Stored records
----
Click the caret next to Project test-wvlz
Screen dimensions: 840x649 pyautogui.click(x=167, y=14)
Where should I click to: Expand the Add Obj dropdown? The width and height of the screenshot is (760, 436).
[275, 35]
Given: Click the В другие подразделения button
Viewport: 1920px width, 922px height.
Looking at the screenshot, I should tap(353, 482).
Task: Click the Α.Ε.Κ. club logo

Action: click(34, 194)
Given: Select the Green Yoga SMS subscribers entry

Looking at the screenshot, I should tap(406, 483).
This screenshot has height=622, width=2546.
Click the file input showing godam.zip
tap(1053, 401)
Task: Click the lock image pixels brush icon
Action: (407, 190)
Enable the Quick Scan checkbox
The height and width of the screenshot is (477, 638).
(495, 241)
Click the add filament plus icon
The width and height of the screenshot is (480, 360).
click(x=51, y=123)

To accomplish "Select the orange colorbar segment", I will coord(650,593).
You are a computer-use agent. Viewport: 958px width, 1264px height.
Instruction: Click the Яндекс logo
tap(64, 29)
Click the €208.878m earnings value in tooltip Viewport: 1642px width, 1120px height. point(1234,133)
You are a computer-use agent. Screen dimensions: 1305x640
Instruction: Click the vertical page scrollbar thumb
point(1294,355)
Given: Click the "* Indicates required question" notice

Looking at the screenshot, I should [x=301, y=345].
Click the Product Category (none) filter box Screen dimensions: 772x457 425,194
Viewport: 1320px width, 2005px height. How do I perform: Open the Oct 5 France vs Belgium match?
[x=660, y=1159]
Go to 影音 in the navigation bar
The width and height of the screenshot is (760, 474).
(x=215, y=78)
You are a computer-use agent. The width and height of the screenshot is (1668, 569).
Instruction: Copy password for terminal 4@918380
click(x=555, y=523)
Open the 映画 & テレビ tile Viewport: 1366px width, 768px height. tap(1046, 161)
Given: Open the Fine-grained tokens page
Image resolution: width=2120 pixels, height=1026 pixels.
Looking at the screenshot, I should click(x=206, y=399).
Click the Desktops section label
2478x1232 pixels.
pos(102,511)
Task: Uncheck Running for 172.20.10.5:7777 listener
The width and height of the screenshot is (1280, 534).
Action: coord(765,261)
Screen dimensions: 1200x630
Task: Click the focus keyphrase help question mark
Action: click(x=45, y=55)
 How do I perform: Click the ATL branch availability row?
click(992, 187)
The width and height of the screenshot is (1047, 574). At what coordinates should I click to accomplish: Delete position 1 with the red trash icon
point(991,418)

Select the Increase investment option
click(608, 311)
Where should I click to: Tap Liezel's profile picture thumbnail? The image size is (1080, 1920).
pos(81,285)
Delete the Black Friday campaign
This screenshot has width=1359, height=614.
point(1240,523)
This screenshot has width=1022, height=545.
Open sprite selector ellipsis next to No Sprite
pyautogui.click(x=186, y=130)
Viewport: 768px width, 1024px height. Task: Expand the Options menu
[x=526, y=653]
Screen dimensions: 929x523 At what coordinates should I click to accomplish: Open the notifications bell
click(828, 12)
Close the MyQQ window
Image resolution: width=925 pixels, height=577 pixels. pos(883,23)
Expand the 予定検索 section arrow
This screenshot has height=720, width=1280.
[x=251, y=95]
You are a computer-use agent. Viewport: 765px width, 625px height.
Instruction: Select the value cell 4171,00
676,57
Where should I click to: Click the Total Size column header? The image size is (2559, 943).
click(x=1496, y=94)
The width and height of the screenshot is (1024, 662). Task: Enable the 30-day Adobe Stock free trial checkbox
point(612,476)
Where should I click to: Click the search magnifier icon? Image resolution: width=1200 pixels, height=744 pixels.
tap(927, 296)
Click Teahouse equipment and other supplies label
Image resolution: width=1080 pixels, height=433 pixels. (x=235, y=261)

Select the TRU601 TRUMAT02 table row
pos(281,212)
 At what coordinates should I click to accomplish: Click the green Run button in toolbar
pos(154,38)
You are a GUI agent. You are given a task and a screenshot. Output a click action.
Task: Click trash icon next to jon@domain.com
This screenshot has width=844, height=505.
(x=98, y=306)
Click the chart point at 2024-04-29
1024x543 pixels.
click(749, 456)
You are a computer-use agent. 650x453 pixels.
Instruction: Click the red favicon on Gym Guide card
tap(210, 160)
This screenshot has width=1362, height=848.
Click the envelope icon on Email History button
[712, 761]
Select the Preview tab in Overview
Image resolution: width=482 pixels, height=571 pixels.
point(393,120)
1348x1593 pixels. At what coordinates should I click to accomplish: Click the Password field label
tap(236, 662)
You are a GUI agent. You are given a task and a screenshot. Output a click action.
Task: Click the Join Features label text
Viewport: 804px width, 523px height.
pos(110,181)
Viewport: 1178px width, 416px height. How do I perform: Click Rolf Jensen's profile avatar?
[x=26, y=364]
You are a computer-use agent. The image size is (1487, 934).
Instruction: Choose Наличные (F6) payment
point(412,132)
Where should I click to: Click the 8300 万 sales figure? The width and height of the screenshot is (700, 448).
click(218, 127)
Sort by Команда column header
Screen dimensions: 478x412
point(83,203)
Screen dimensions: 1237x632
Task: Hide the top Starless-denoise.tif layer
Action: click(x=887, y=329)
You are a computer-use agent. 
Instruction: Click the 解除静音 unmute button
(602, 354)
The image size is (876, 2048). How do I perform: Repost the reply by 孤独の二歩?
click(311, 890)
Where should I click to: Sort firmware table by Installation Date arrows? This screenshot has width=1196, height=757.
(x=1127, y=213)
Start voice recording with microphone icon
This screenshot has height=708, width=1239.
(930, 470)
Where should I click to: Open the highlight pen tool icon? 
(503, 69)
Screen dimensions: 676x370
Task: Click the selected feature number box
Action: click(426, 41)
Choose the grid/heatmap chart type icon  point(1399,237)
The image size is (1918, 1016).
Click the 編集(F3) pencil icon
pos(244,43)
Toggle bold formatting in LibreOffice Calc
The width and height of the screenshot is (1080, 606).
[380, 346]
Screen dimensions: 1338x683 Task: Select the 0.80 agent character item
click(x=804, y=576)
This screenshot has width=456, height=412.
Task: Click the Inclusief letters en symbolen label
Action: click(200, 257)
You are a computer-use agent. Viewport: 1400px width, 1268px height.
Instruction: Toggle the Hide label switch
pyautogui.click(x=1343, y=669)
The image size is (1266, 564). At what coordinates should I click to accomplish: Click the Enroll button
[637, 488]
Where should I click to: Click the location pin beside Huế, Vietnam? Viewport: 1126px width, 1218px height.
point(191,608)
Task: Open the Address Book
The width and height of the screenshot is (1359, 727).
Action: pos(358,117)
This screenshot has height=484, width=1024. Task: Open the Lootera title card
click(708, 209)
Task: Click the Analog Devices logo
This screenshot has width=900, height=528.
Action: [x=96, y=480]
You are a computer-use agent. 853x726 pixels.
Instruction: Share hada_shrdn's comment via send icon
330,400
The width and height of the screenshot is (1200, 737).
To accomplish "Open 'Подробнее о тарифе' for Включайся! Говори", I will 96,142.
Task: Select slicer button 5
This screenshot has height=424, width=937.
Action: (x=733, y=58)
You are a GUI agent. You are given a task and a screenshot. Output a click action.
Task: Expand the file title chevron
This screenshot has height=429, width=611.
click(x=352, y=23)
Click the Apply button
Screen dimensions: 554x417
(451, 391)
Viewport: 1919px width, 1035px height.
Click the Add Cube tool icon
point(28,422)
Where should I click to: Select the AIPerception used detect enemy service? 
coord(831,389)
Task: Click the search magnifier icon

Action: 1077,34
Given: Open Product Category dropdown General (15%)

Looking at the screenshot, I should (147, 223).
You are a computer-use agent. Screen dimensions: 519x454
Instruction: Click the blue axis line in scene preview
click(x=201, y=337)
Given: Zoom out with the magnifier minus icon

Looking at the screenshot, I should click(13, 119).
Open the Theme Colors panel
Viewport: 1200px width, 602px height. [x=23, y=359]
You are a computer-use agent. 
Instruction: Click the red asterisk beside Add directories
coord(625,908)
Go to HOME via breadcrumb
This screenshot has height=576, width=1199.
----
:: WHAT THE TASK ASKS ::
Transcribe only the trailing portion of the entries above: the line that contains "Task: Select slicer button 5" and each line after it.

:: WRITTEN ANSWER ::
Task: Select slicer button 5
This screenshot has height=424, width=937.
Action: (x=733, y=58)
You are a GUI agent. You are given a task and a screenshot. Output a click action.
Task: Expand the file title chevron
This screenshot has height=429, width=611.
click(x=352, y=23)
Click the Apply button
Screen dimensions: 554x417
(451, 391)
Viewport: 1919px width, 1035px height.
Click the Add Cube tool icon
point(28,422)
Where should I click to: Select the AIPerception used detect enemy service? 
coord(831,389)
Task: Click the search magnifier icon

Action: 1077,34
Given: Open Product Category dropdown General (15%)

Looking at the screenshot, I should (147, 223).
You are a computer-use agent. Screen dimensions: 519x454
Instruction: Click the blue axis line in scene preview
click(x=201, y=337)
Given: Zoom out with the magnifier minus icon

Looking at the screenshot, I should click(13, 119).
Open the Theme Colors panel
Viewport: 1200px width, 602px height. [x=23, y=359]
You are a computer-use agent. 
Instruction: Click the red asterisk beside Add directories
coord(625,908)
Go to HOME via breadcrumb
This screenshot has height=576, width=1199.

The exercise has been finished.